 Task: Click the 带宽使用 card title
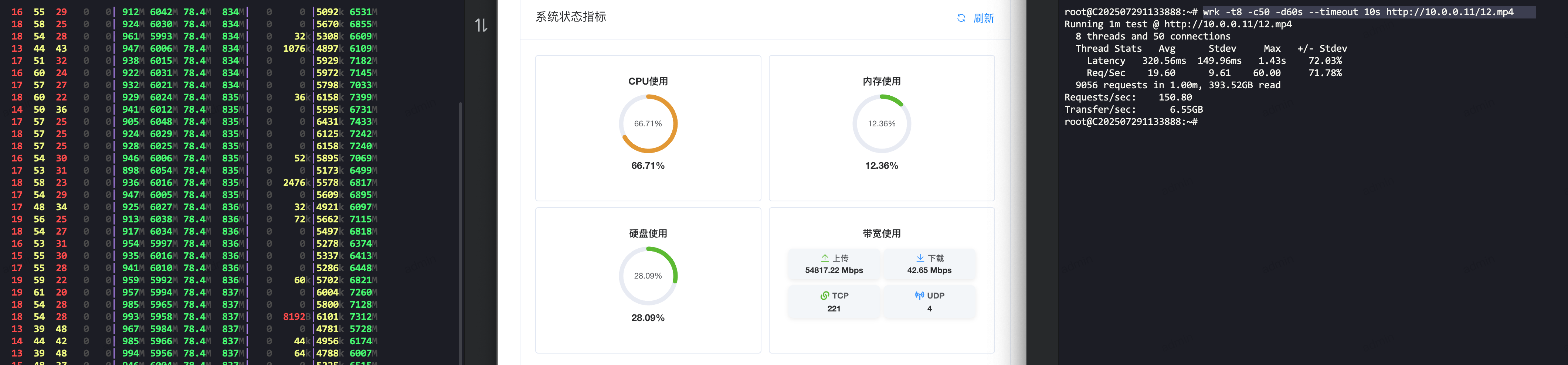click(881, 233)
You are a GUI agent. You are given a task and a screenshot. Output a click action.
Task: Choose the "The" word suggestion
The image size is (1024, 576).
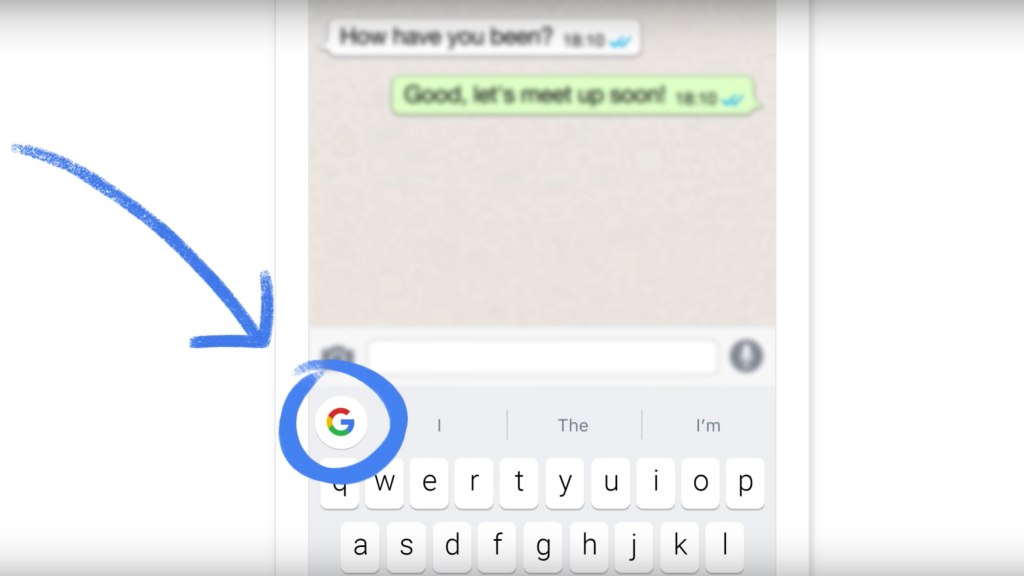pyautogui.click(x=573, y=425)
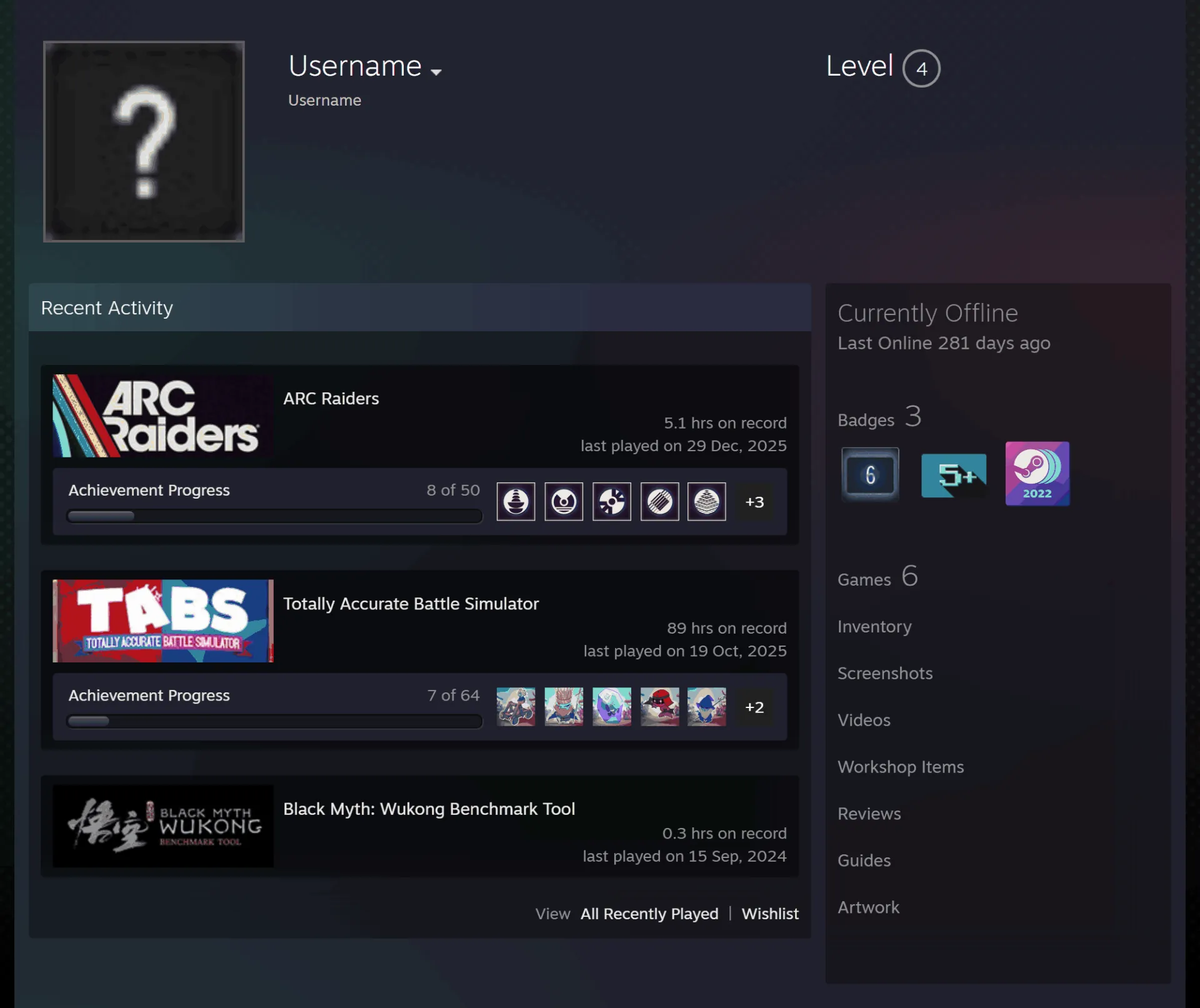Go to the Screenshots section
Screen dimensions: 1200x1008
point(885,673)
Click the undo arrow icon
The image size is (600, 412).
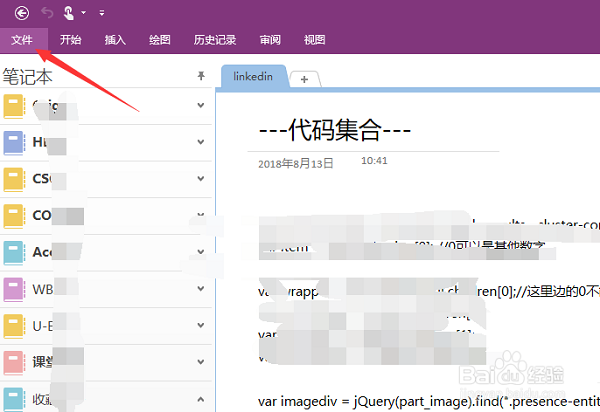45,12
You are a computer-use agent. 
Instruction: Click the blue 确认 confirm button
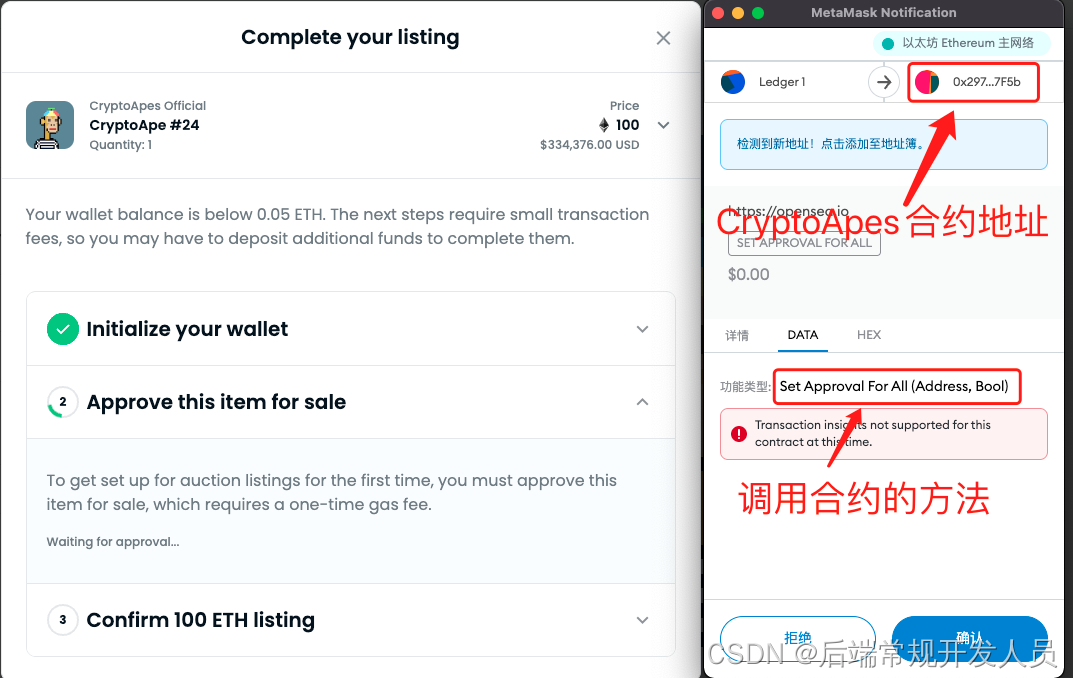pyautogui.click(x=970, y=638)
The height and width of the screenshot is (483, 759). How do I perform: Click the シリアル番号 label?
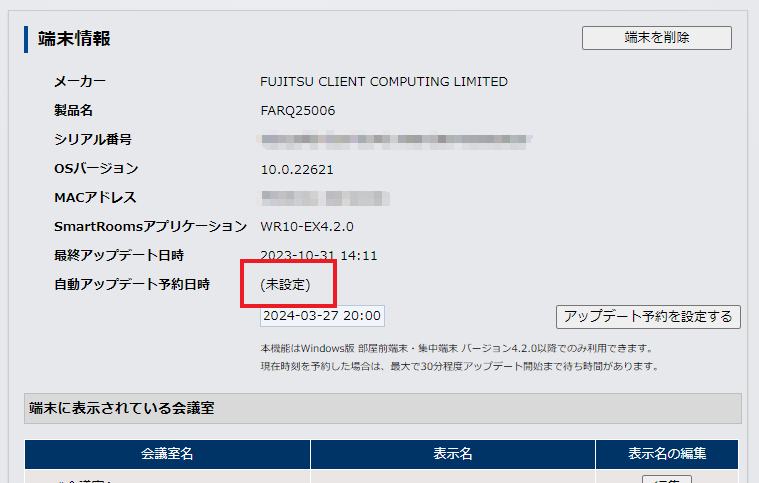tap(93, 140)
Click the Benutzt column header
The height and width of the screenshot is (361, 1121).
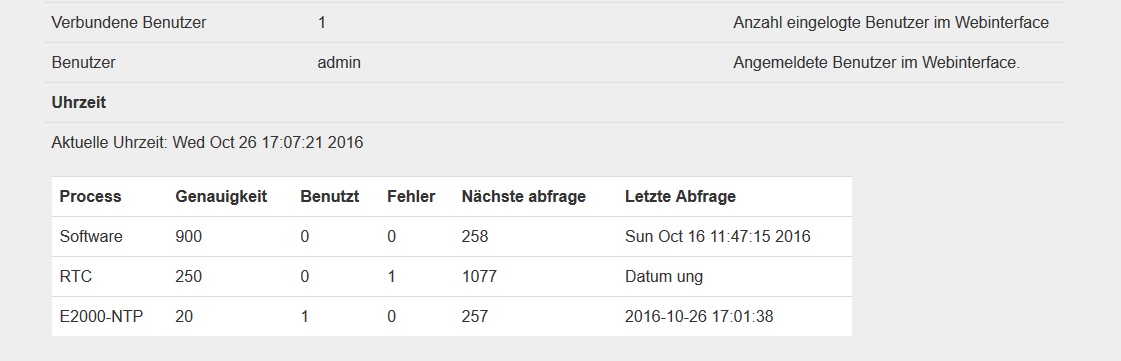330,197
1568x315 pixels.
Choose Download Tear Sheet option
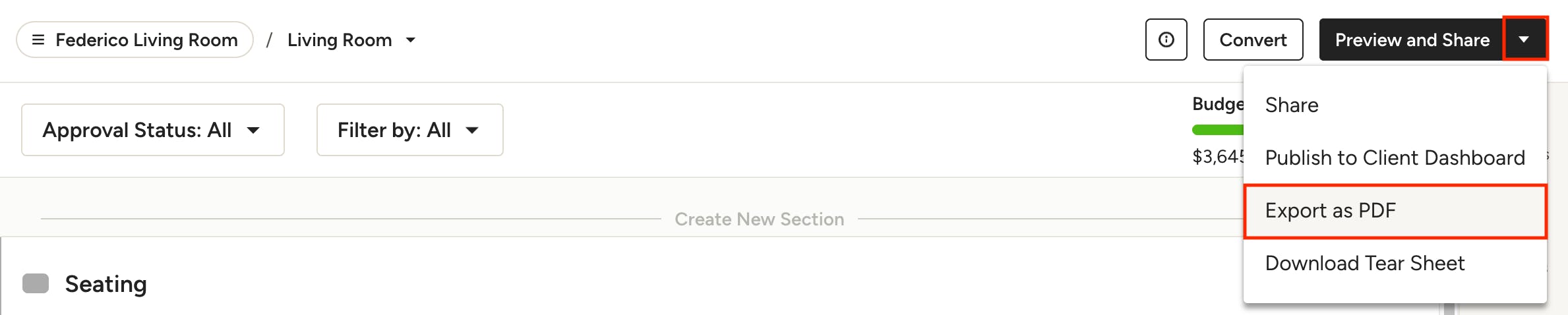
#####
> [GOAL]: From the rows above, keep only the lines that contain the string "image" and copy each one in full.

> [EXERCISE RESULT]:
The image size is (1024, 576).
The image size is (600, 412).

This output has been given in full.